Commissioner Wilson calls for recount


MIO — Oscoda County Commissioner Larry Wilson has asked for a recount because he lost to Chuck Varner by fewer than five votes in the recent primary election.

Wilson had to pay $75 to the county in order to qualify for the recount, as there is a state-mandated $25 fee per township. That money will stay with the county. County Clerk Jeri Winton said the fee would have been higher if the vote discrepancy between Varner and Wilson had been greater.

The state has mandated that if the discrepancy is fewer than 50 votes, it costs $25 per township; if it is more than 50 it is $150; and if more than 75 votes, the fee is raised to $250. If after the recount is complete Wilson turns out to be the true winner in any of the townships, he will have his money returned for that township. He would also have his money returned if the county board of canvassers determines that a recount is not possible for a certain township.

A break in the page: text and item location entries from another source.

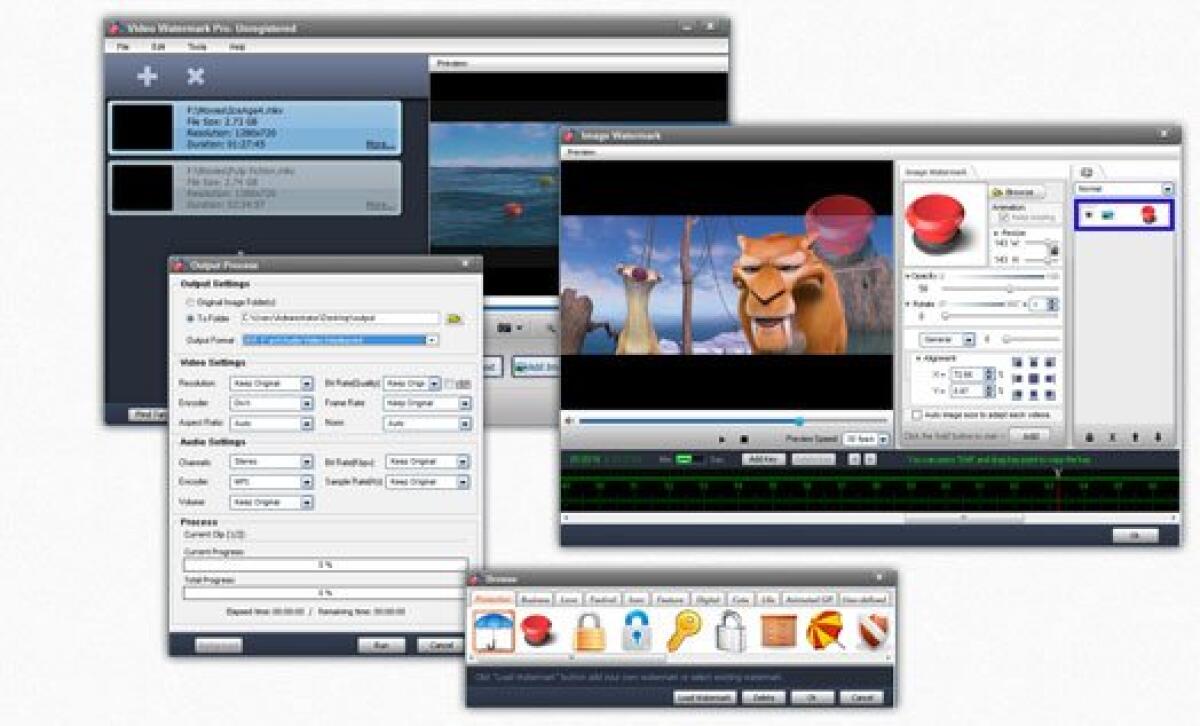Check Auto image size to adapt each video
Screen dimensions: 1200x726
[x=918, y=412]
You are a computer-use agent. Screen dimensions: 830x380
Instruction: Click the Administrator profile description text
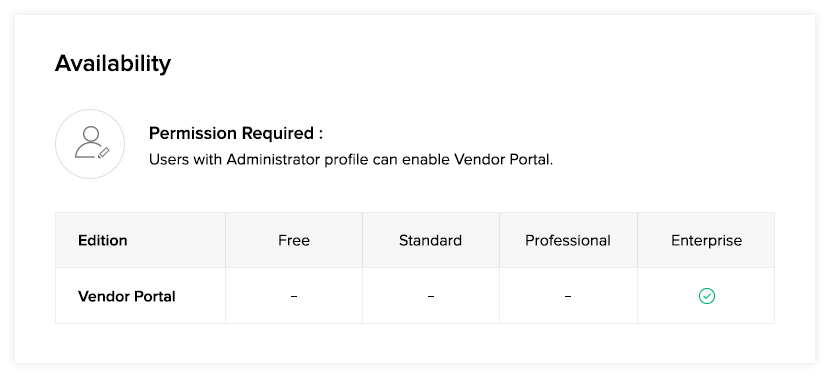point(350,159)
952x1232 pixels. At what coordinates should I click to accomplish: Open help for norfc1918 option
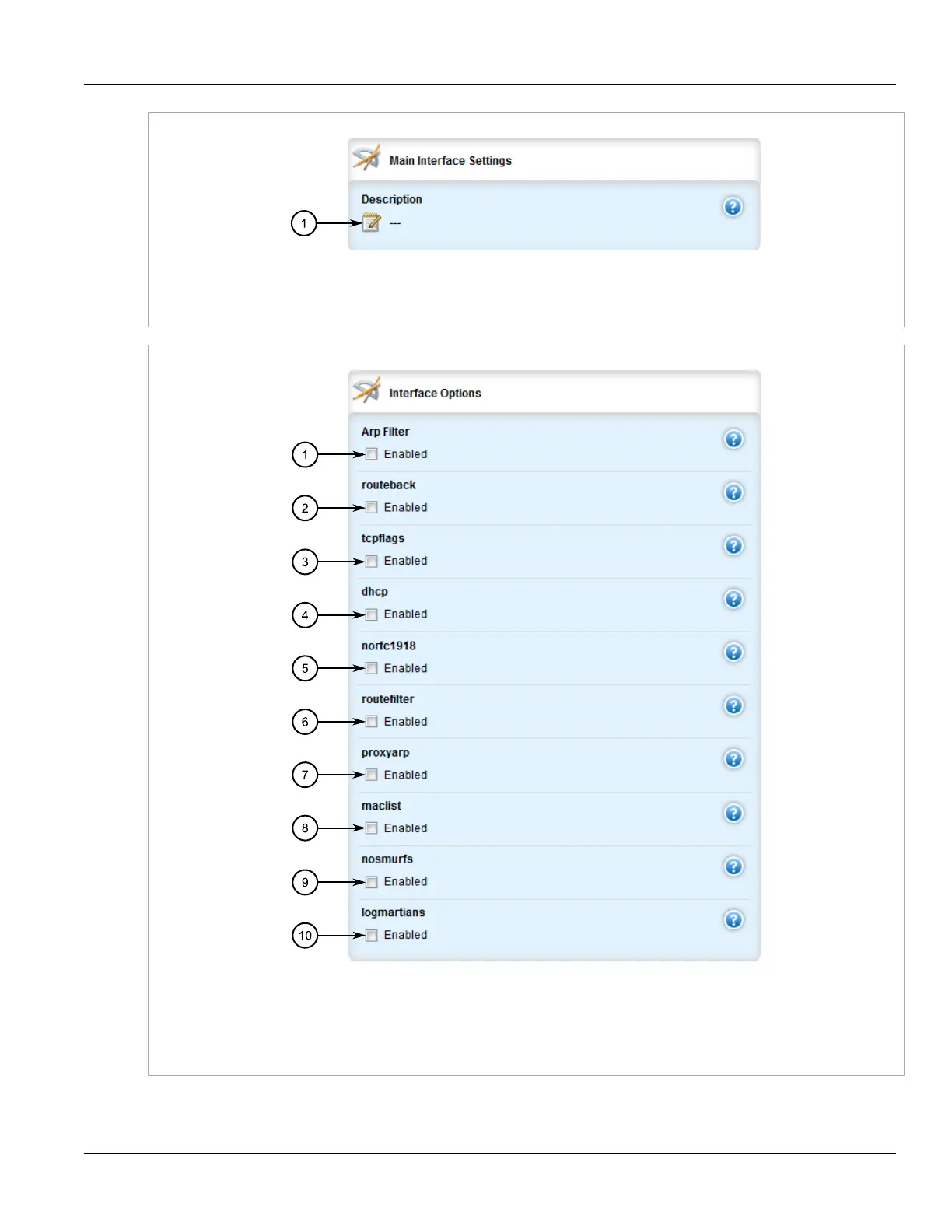[x=733, y=653]
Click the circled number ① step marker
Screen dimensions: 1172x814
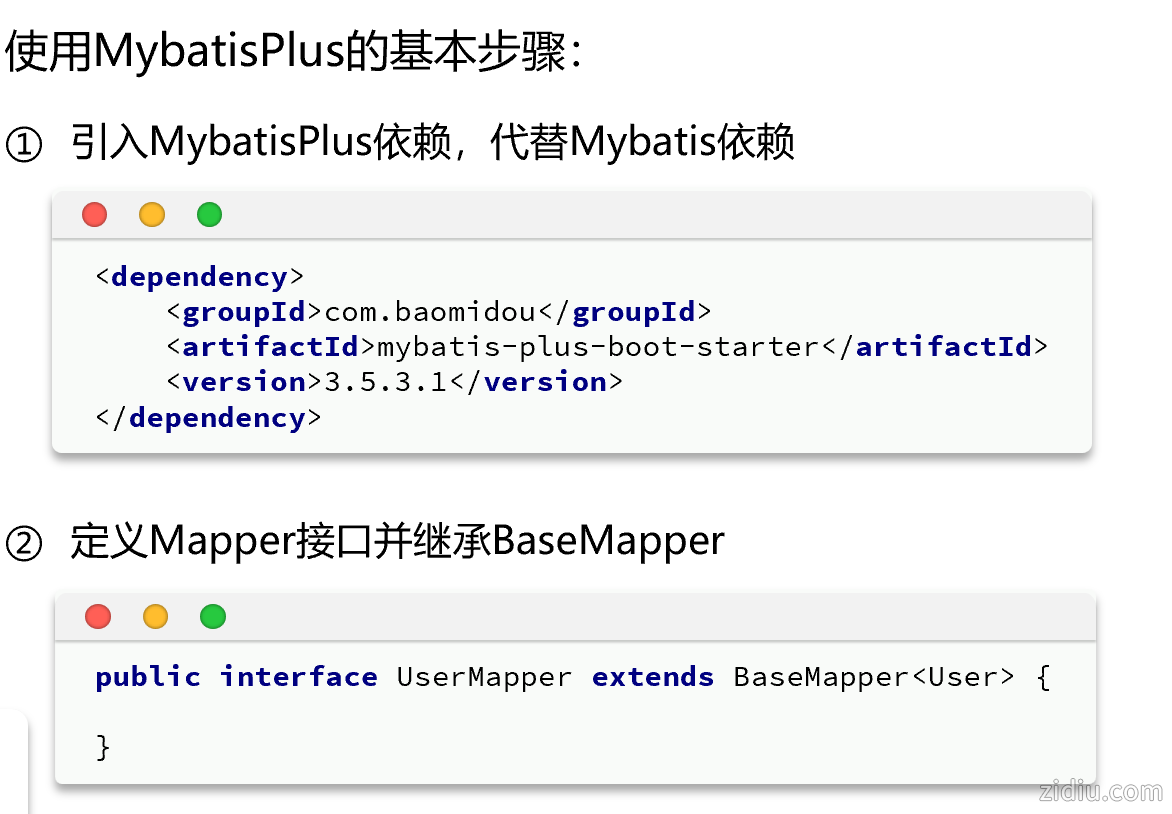pyautogui.click(x=24, y=145)
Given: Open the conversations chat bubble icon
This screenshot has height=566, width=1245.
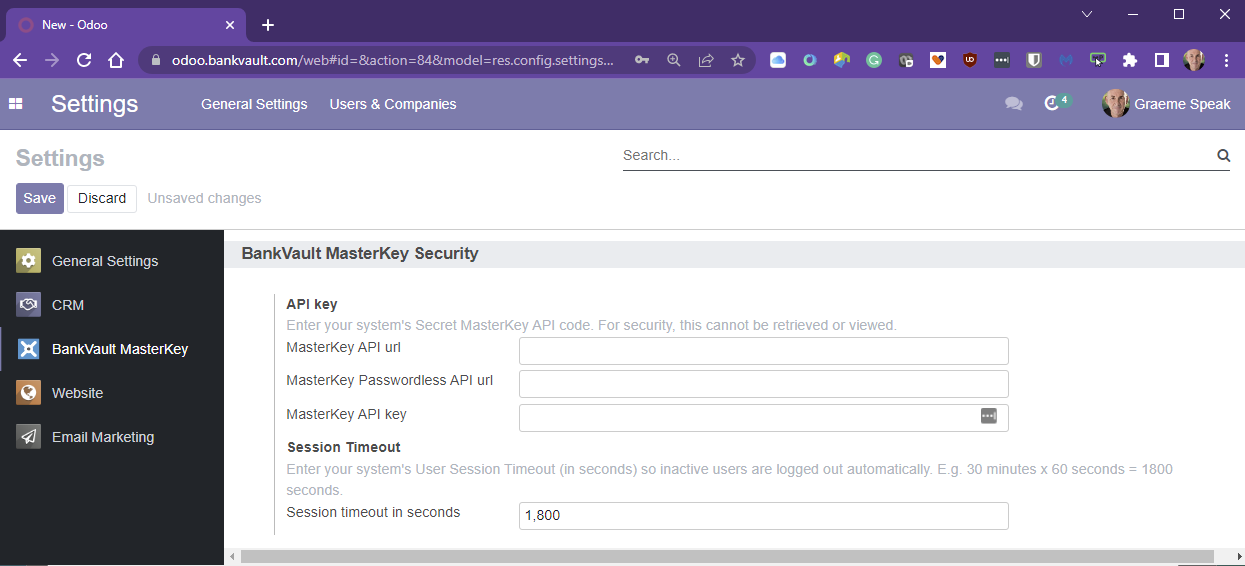Looking at the screenshot, I should click(1014, 104).
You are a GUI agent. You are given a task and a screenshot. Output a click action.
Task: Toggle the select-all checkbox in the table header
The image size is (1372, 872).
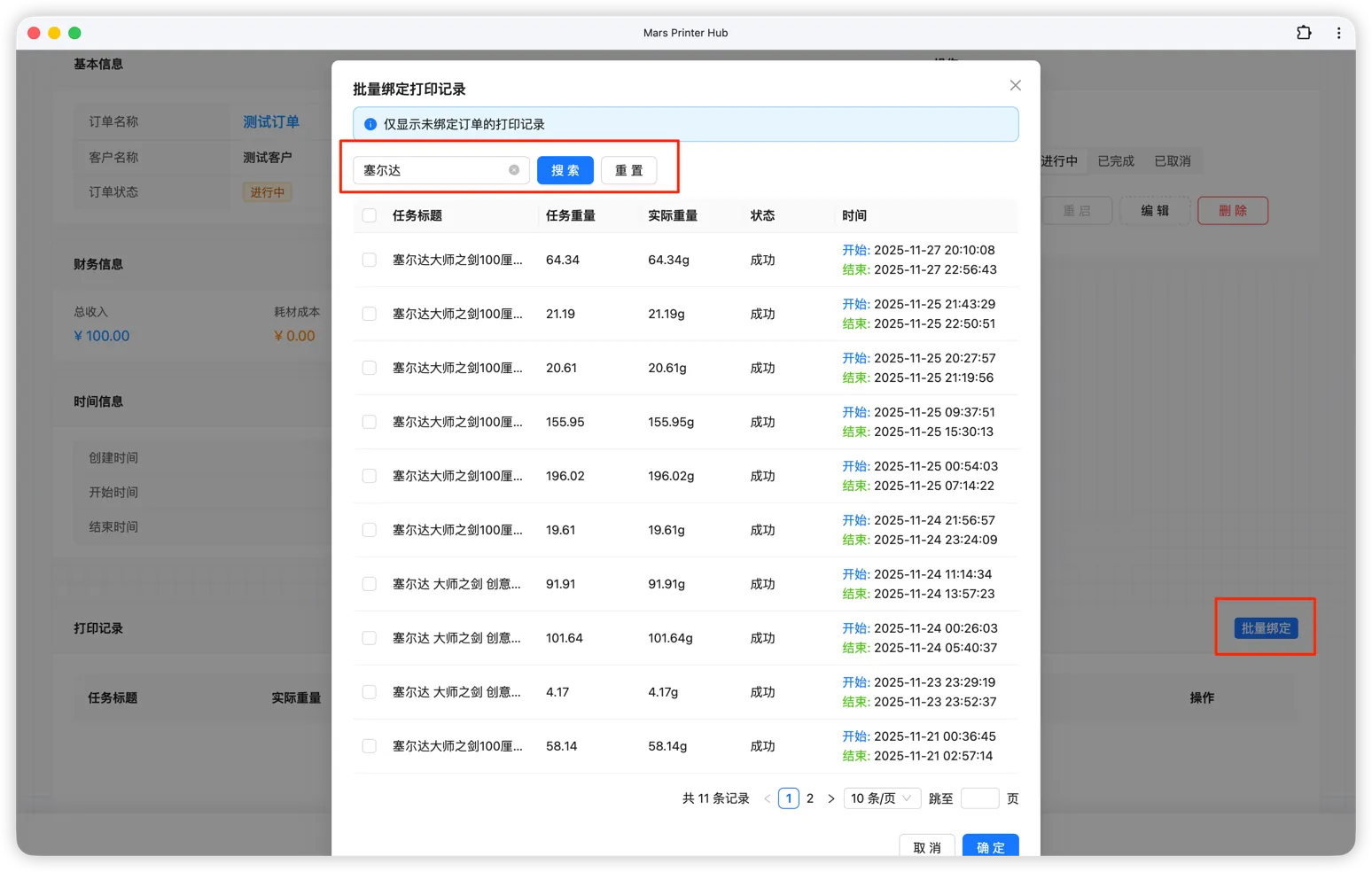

The county will be on the hook for any fees associated with the recount. Winton said that includes paying for the county board of canvassers to be present as well as township clerks, election deputies and the chairmen of the township election boards. She said other fees like equipment costs and building rental would be included as well.

Altogether Winton said the recount will cost the county between $500 and $800. She said the money will come entirely out of the county election budget. She said due to the recount, she may need to ask for more money to be placed in her budget in order to pay for the November election. She said when coming up with the election budget in the future, the county may have to start taking the possibility of a recount into consideration.

Winton said she hopes her equipment is as accurate as she thinks it is.

“I really hope this recount shows how accurate these new machines are,” she said. “If you did something wrong on the ballot, it wouldn’t even accept it.”

Winton said the recount shouldn’t take longer than a single day to complete. It will consist of canvassers examining ballot boxes to ensure there was no tampering. If the boxes are deemed acceptable, ballots with be counted into piles of 25 on tables set aside for each township. After that, ballots will be set aside into piles of 25 for each candidate. Winton said each candidate is allowed to be present to watch the recount and ensure everything is done legally.